◆ **PROBLEM DETAILS**: Each line below that contains "next" should be counted; give the total alone.

◆ **DATA LISTING**:

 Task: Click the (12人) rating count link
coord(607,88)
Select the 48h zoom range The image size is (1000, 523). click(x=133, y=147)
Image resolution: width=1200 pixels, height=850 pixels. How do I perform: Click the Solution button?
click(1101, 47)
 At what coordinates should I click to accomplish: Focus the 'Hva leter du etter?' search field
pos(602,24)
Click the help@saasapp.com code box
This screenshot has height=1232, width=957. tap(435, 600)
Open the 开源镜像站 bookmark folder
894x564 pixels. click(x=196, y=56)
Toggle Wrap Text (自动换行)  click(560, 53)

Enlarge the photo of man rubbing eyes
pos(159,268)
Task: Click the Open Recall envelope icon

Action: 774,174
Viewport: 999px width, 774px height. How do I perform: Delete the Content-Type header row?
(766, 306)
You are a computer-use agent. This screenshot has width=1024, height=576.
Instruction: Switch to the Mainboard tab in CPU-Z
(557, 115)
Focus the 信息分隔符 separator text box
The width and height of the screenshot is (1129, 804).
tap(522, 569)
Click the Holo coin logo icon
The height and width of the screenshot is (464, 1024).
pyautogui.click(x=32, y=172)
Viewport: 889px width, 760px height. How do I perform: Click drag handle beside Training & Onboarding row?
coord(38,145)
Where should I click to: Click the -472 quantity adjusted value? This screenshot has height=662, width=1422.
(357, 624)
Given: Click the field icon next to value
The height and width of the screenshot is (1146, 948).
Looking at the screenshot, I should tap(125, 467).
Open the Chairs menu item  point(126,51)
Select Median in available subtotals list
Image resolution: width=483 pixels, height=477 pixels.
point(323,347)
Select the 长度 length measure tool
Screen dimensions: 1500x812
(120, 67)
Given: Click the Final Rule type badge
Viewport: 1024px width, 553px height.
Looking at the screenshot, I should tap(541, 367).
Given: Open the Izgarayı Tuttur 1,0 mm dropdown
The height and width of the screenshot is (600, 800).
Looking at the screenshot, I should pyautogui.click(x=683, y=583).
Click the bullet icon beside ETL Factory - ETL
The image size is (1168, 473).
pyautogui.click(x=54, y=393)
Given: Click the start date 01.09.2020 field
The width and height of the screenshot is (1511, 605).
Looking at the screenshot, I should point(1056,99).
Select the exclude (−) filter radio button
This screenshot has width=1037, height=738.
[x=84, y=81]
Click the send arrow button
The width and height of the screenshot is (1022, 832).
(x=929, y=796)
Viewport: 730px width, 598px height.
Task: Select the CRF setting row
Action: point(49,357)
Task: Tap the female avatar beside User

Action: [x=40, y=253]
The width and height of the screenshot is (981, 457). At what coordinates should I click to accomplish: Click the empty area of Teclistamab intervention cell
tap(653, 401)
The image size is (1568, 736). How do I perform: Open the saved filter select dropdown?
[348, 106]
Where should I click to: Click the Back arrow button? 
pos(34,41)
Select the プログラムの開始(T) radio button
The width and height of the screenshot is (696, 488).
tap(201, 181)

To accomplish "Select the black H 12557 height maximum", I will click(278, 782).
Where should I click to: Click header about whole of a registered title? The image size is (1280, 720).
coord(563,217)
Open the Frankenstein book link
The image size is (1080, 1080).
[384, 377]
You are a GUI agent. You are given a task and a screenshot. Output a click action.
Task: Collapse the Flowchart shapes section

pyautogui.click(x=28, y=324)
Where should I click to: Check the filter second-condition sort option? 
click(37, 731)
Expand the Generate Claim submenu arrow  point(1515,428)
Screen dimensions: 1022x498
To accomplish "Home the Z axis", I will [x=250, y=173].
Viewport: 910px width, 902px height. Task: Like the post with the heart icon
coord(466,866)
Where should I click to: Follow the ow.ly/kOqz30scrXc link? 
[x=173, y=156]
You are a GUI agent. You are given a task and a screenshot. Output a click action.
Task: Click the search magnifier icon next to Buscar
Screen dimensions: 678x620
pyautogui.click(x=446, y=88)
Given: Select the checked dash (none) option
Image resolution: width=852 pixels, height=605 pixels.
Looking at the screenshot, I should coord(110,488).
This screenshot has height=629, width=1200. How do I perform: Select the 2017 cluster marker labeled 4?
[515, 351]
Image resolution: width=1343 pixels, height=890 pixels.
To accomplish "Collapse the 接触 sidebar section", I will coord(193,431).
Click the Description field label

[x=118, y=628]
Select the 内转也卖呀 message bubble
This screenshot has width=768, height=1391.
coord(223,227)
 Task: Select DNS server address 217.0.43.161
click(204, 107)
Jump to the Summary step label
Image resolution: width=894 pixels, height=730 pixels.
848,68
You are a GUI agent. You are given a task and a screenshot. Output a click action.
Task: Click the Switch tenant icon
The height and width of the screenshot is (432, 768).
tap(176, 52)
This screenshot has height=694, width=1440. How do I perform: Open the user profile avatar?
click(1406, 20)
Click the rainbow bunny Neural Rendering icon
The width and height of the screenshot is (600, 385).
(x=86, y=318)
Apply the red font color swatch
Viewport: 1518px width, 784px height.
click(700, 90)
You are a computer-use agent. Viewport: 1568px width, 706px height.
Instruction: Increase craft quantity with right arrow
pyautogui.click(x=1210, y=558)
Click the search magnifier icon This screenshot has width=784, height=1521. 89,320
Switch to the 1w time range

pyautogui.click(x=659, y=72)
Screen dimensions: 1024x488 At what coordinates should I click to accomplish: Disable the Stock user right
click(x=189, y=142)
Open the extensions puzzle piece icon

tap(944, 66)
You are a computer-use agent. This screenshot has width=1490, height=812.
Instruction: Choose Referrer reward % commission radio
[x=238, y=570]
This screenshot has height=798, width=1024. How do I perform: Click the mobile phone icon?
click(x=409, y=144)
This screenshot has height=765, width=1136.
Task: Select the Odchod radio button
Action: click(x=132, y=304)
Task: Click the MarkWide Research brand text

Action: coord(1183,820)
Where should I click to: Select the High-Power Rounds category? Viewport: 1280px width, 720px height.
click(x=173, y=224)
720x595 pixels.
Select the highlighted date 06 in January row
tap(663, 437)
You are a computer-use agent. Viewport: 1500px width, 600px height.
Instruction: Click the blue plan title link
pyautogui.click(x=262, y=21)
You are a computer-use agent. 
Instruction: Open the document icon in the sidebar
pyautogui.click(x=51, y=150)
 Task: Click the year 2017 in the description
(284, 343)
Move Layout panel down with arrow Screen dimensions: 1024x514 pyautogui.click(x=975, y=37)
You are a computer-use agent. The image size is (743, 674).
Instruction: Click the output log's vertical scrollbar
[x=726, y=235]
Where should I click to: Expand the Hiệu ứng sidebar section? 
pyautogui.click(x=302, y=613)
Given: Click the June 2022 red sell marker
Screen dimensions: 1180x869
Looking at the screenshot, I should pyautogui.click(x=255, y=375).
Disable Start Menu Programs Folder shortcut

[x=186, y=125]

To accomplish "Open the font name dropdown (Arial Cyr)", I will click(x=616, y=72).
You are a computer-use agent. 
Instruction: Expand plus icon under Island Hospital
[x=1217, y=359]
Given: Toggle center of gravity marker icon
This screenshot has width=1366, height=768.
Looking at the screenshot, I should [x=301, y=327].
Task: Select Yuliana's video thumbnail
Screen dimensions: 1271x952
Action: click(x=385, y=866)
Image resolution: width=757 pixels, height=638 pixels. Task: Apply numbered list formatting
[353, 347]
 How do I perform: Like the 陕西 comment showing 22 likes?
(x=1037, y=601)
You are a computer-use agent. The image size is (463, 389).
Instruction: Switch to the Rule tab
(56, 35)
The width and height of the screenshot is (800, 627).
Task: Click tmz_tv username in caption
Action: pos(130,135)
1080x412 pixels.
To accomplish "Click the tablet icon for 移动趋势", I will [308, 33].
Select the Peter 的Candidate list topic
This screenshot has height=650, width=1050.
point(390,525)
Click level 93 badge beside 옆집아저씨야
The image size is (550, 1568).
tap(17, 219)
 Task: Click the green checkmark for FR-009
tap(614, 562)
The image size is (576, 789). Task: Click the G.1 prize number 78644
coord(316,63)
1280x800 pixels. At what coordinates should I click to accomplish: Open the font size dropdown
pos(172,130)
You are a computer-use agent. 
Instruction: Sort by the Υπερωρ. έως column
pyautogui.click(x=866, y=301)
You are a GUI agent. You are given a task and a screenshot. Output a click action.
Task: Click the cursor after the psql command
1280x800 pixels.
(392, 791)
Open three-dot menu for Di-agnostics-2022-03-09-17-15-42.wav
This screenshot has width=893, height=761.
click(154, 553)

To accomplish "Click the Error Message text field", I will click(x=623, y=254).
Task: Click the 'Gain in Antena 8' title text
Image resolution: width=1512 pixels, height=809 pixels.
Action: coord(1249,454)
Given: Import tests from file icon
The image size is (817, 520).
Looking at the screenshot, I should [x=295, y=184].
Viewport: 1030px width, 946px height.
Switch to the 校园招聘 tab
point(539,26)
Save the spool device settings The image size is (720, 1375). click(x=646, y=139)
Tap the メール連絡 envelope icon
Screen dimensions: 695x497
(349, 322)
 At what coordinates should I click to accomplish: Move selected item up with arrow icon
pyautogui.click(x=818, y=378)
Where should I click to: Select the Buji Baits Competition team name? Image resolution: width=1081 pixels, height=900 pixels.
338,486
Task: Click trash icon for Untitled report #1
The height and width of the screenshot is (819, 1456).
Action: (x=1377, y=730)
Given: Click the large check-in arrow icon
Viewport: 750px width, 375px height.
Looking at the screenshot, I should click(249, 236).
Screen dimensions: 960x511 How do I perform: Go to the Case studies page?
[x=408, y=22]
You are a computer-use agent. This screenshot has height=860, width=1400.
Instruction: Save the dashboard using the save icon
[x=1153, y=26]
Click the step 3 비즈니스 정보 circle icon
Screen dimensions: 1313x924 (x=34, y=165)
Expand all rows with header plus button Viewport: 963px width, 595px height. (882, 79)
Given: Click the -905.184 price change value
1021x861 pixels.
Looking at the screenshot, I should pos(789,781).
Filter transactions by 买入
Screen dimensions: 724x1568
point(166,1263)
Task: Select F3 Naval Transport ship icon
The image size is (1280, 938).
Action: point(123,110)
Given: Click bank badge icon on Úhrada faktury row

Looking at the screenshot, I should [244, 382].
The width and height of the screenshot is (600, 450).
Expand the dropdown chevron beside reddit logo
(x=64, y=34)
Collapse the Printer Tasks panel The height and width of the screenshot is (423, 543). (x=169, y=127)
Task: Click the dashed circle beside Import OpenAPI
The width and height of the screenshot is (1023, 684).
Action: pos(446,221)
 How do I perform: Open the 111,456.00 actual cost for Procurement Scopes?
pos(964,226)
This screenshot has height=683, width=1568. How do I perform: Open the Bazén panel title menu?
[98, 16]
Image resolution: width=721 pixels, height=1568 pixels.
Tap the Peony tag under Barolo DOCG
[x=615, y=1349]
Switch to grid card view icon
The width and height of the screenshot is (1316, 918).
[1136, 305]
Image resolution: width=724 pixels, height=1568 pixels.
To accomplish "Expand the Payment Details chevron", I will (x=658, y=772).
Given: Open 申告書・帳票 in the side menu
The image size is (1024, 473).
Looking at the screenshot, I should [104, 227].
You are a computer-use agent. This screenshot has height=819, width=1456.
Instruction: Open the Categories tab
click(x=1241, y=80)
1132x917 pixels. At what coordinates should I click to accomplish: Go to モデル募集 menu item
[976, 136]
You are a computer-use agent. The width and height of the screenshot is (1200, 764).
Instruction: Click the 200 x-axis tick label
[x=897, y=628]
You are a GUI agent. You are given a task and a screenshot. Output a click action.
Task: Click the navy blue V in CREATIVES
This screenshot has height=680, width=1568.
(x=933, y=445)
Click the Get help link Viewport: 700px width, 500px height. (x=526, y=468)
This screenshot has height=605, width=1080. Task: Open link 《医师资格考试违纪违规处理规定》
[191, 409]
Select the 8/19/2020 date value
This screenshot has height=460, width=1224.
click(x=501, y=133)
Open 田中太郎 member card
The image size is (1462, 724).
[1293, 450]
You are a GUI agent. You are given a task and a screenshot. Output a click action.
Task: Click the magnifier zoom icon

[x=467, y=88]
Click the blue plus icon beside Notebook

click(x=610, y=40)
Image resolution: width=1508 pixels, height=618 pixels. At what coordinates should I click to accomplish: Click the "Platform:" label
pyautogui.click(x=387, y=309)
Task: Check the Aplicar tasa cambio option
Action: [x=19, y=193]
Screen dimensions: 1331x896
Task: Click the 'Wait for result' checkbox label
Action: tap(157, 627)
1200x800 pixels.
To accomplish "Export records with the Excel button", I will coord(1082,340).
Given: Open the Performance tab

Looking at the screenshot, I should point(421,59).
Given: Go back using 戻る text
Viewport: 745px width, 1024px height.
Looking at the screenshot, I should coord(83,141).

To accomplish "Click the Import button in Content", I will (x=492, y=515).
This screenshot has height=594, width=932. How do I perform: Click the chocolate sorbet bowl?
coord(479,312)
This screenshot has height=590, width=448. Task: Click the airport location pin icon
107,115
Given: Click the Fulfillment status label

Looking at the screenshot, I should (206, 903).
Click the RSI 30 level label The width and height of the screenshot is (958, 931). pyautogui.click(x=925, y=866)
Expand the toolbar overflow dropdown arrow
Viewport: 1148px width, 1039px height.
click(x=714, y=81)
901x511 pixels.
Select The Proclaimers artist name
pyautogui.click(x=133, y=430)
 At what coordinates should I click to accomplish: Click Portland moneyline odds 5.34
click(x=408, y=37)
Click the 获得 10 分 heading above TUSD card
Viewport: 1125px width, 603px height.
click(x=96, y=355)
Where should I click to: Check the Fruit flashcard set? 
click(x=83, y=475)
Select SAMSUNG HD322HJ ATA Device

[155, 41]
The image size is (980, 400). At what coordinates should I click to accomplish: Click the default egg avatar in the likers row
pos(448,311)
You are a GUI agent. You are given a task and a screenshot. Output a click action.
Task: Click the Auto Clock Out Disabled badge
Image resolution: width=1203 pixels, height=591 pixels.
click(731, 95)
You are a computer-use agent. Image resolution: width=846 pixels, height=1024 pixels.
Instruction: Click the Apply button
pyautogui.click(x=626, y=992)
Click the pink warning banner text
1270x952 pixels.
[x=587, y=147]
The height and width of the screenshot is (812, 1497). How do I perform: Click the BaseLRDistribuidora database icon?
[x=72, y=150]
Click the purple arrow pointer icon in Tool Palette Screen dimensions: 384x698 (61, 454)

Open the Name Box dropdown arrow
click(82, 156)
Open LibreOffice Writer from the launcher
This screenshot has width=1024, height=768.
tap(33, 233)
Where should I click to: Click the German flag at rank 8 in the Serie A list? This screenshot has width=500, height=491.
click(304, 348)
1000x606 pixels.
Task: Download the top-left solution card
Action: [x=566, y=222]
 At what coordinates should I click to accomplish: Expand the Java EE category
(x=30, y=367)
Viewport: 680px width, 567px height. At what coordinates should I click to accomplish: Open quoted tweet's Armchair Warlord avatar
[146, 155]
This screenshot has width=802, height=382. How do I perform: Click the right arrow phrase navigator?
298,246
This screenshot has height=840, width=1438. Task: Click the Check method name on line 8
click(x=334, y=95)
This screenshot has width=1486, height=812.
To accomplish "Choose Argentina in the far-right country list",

◆ **EXERCISE RESULT**: 2